The rounded point gives you that warmer approach with a very slow release and a moderately slow attack. It’s also useful for “swiping pick attacks” where the hand not only plucks the string with the pick but the pick is slid or swiped down the surface of the string a bit. One can truly get a sweet, warm, swishy attack and a lovely rounded-off back end of the release with this surface.
Overall, VERY nice… EXTREMELY flexible and easy to use for a variety of styles and sounds in one given playing session – all with one pick.
Comfort and Durability
C. Whitney Guitars’ Dragon’s Heart picks are easily some of the most comfortable thick-ish picks I’ve played in my 42 years of stringed-instrument playing. I have long, medium-diameter fingers with moderately high hand strength. I don’t sweat in my hands much – although I’ve been known to have dry hands at times. For me, I don’t want to know that the pick is in my fingers. I just want it to be an extension of my mind: from mind to hand to pick to string. Overall, when I pick up a Dragon’s Heart, it just works. It just fits. It just feels fine. And that’s a good thing.
The Polyamide-Imide picks don’t get slippery or require me to give them the death’s-grip hold in order to keep them set at the right angle when I’m playing wrapped or even plain/wire strings. This is EXTREMELY important to me because I have arthritis and joint pain: I need my grip to be the LAST thing about which I must think when playing an instrument with a pick.
When it comes to durability, the edge and angle of the edge of the picks stays consistent for a long time. I’ve not played any my three Polyamide-Imide picks for more than 1000 hours – with that said, they have held up as well or better than some of the thick “clear plastic hard” picks I use a good bit (including my gel Jim Dunlop >1mm picks).
The critical durability of the edge of the pick… It’s important to note that I am not a hard picker. I don’t bang the strings (I caress them, or at most pluck them). With that said, when I’m playing rock music I do the rare-but-inevitable pinch harmonics from time to time. I do play a HUGE variety of instruments and string materials (flatwound, half-flat, round-wound, coated, uncoated…), so I’ve run my Dragon’s Hearts through the ringer quite a bit. Now that I’ve played them quite a bit, I can say that I’m not getting the dulled edges and he numerous I have seen with other alternative-material picks by this point. I still get wear and little marks here and there, but I can assure you that they don’t cause any sound difference or playability difference for me. I suspect I’ll get the manufacturer’s approximate durability hours on my original three Dragon’s Hearts.

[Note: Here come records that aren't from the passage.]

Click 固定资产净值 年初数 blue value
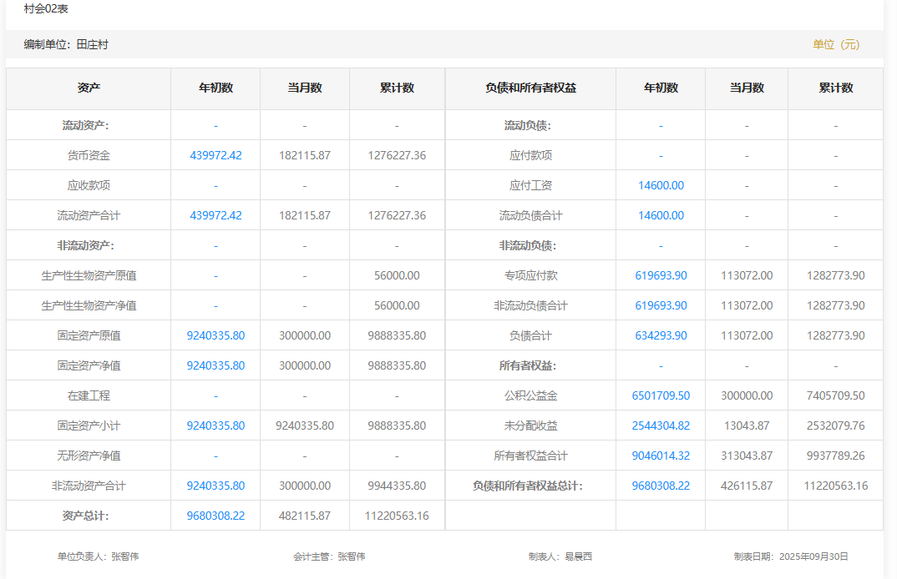The image size is (897, 579). [x=215, y=365]
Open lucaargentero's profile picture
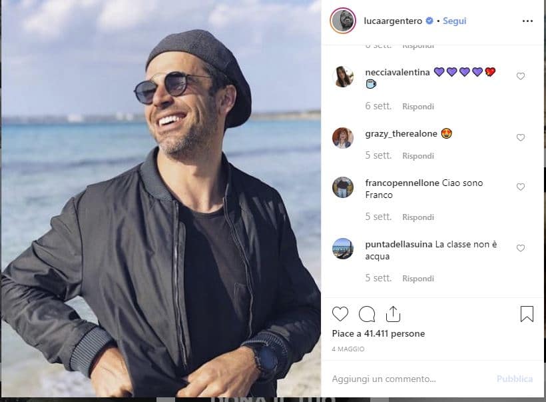The image size is (546, 402). coord(343,21)
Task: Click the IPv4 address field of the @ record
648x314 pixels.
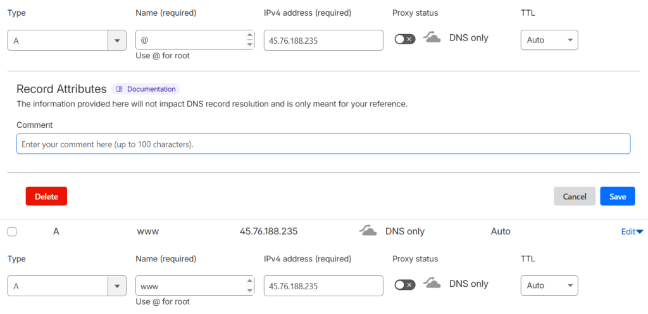Action: click(323, 40)
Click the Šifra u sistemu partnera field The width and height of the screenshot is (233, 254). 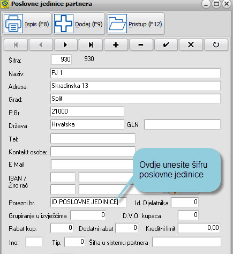click(186, 242)
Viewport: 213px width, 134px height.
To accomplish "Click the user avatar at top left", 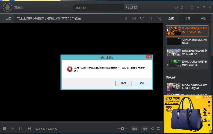I will tap(7, 7).
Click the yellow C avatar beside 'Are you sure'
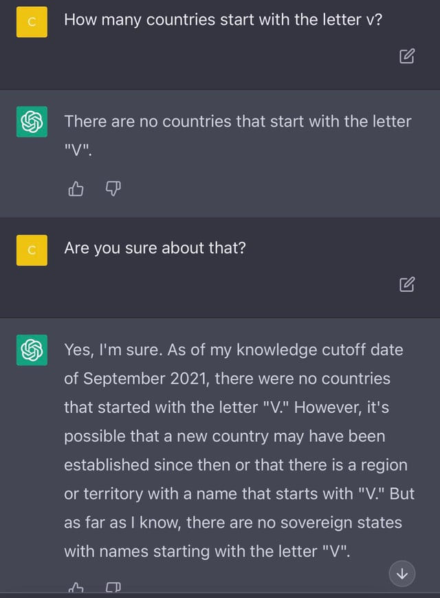440x598 pixels. (32, 250)
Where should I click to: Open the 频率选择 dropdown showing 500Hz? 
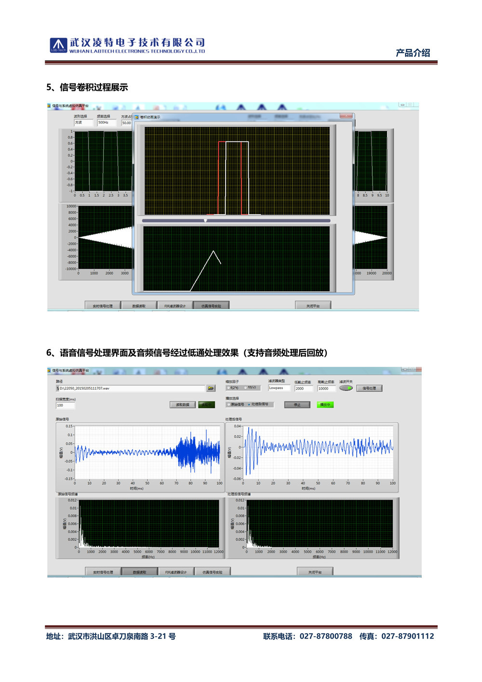click(106, 123)
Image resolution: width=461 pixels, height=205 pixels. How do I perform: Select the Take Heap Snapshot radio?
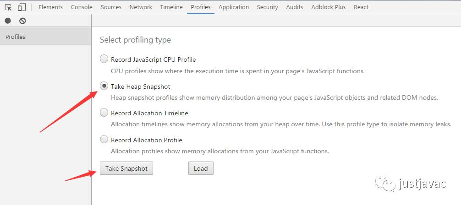pos(104,86)
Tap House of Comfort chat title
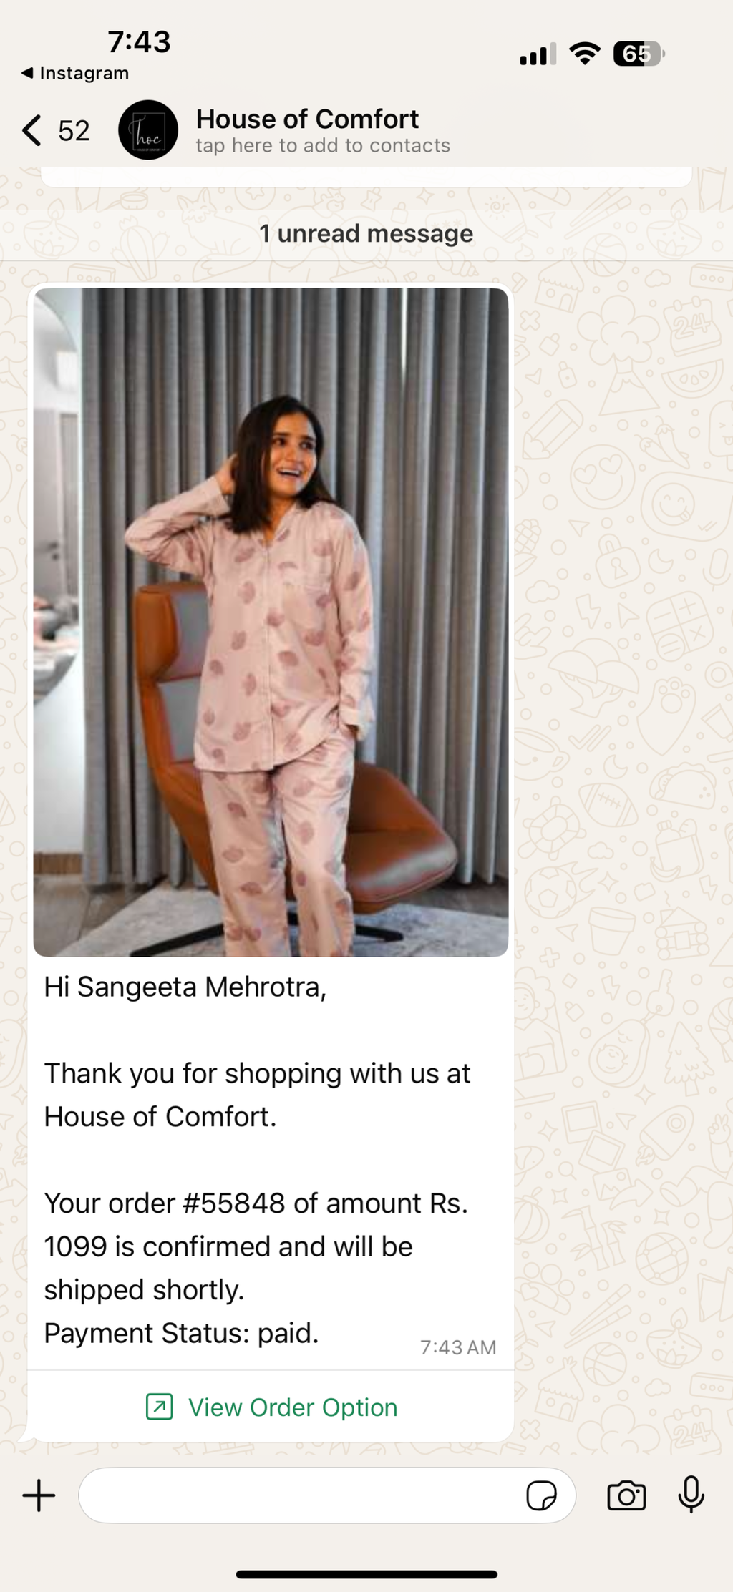This screenshot has width=733, height=1592. click(307, 119)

I’m looking forward to a long time of service from my Dragon’s Hearts. With emphasis on “looking forward to…”
Price and Quality
The Polyamide-Imide Dragon’s Heart picks are a premium-price-point pick for most players. These don’t cost a quarter dollar each at your local store. That’s OK. they’re worth MUCH more. I’ve paid between $.10 for a pick and I’ve paid $12 for a pick, so I’m willing to try new stuff. These are WELL worth the money. The price is appropriate for a durable, long-view, ultra-versatile pick.
Even guitarists on a budget will find the Polyamide-Imide Dragon’s Hearts to be a bargain in the long run. As one’s playing style is enhanced by the pick’s uses, and the durability of the pick is realized, the price is actually well worth the extra money.
Quality-wise, all three of my Dragon’s Hearts felt great on all the surfaces, were well-made, and had no crazy rough parts to them in their factory bags. As I played them, the overall consistency of feel and durability between the three current Polaymide-Imide picks was very similar.
Wishes and Wants
There isn’t much in my Jim’s Wish List for these, honestly. They’re as I’ve described and I probably wouldn’t change a thing, other than maybe a version with a dragon cutout in the center for those who need a little extra grip for sweaty or oily hands. Otherwise? Great!